(Record extracts)

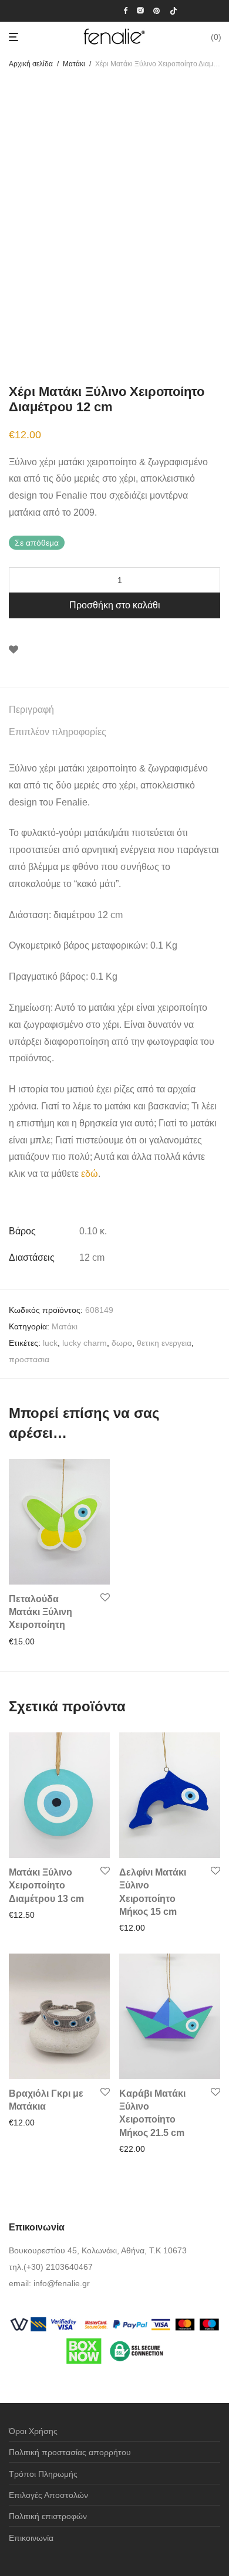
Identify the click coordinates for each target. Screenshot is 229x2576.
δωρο (122, 1343)
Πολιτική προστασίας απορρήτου (70, 2452)
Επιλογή (20, 1915)
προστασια (29, 1359)
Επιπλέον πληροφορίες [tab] (57, 732)
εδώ (89, 1174)
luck (50, 1343)
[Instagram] (140, 10)
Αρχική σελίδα (31, 64)
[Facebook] (125, 10)
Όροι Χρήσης (33, 2431)
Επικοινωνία (31, 2538)
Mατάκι (74, 64)
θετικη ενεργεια (164, 1343)
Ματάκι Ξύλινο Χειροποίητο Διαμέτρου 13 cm (46, 1885)
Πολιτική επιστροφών (48, 2516)
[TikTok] (173, 10)
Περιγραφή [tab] (31, 710)
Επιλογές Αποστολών (48, 2495)
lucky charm (84, 1343)
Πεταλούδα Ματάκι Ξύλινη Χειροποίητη (40, 1612)
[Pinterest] (157, 10)
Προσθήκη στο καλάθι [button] (45, 1641)
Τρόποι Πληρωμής (43, 2474)
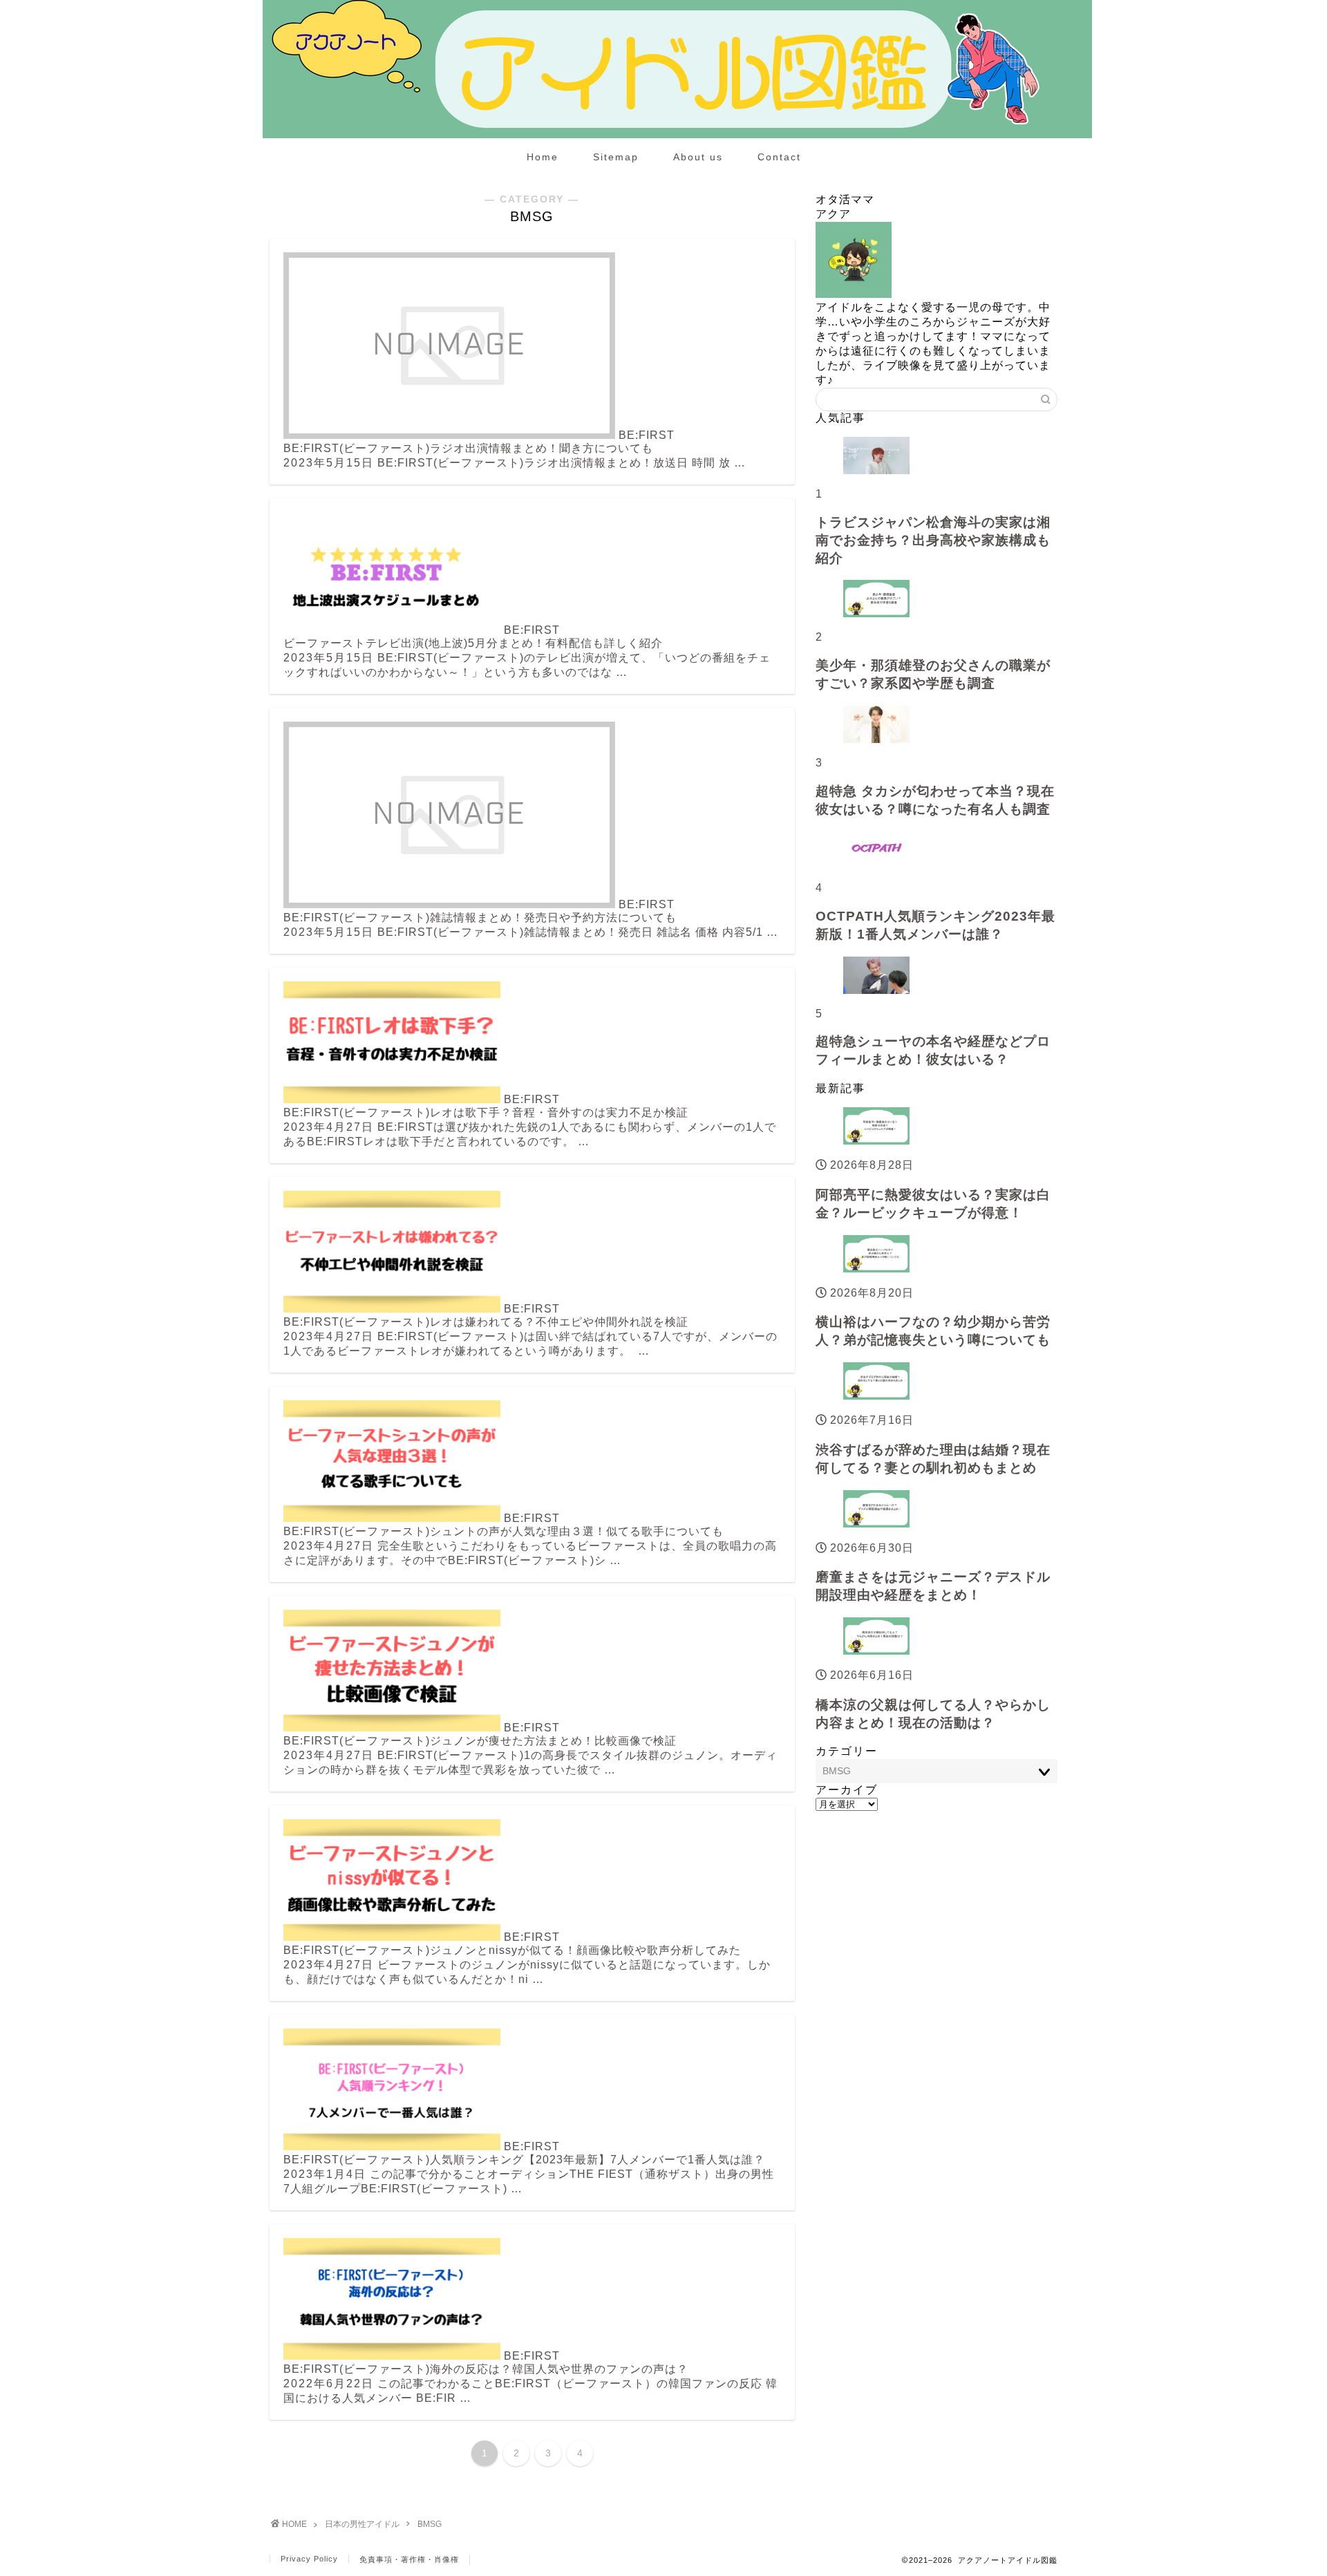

(End Record extracts)

Would you copy each line above exactly as given, dropping any images?

Identify the click coordinates for each target. Screenshot is 229x2576.
δωρο (122, 1343)
Πολιτική προστασίας απορρήτου (70, 2452)
Επιλογή (20, 1915)
προστασια (29, 1359)
Επιπλέον πληροφορίες [tab] (57, 732)
εδώ (89, 1174)
luck (50, 1343)
[Instagram] (140, 10)
Αρχική σελίδα (31, 64)
[Facebook] (125, 10)
Όροι Χρήσης (33, 2431)
Επικοινωνία (31, 2538)
Mατάκι (74, 64)
θετικη ενεργεια (164, 1343)
Ματάκι Ξύλινο Χειροποίητο Διαμέτρου 13 cm (46, 1885)
Πολιτική επιστροφών (48, 2516)
[TikTok] (173, 10)
Περιγραφή [tab] (31, 710)
Επιλογές Αποστολών (48, 2495)
lucky charm (84, 1343)
Πεταλούδα Ματάκι Ξύλινη Χειροποίητη (40, 1612)
[Pinterest] (157, 10)
Προσθήκη στο καλάθι [button] (45, 1641)
Τρόποι Πληρωμής (43, 2474)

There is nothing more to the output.